• [Required work]
Swap every "Open" for "Launch" in the items below and reproduce them with everything else left unchanged.

• [Records to use]

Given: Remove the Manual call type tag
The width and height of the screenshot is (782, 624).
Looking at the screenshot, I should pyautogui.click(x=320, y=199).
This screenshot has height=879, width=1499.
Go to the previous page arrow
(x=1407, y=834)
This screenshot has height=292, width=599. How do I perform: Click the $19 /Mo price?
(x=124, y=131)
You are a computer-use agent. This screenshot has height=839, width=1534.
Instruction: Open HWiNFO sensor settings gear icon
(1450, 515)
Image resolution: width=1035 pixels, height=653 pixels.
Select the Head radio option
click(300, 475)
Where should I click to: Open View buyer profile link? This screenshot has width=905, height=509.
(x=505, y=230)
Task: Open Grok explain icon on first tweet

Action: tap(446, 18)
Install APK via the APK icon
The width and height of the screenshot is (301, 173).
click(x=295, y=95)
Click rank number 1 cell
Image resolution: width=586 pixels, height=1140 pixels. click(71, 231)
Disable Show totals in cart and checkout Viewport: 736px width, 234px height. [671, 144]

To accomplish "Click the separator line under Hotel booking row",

• [Complete response]
Given: Remove the Manual call type tag
The width and height of the screenshot is (782, 624).
Looking at the screenshot, I should pyautogui.click(x=320, y=199).
This screenshot has height=879, width=1499.
Go to the previous page arrow
(x=1407, y=834)
This screenshot has height=292, width=599. How do I perform: Click the $19 /Mo price?
(x=124, y=131)
You are a computer-use agent. This screenshot has height=839, width=1534.
Instruction: Launch HWiNFO sensor settings gear icon
(1450, 515)
Image resolution: width=1035 pixels, height=653 pixels.
Select the Head radio option
click(300, 475)
Where should I click to: Launch View buyer profile link? This screenshot has width=905, height=509.
(x=505, y=230)
Task: Launch Grok explain icon on first tweet

Action: tap(446, 18)
Install APK via the APK icon
The width and height of the screenshot is (301, 173).
click(x=295, y=95)
Click rank number 1 cell
Image resolution: width=586 pixels, height=1140 pixels. click(71, 231)
Disable Show totals in cart and checkout Viewport: 736px width, 234px height. [671, 144]

To accomplish "Click the separator line under Hotel booking row",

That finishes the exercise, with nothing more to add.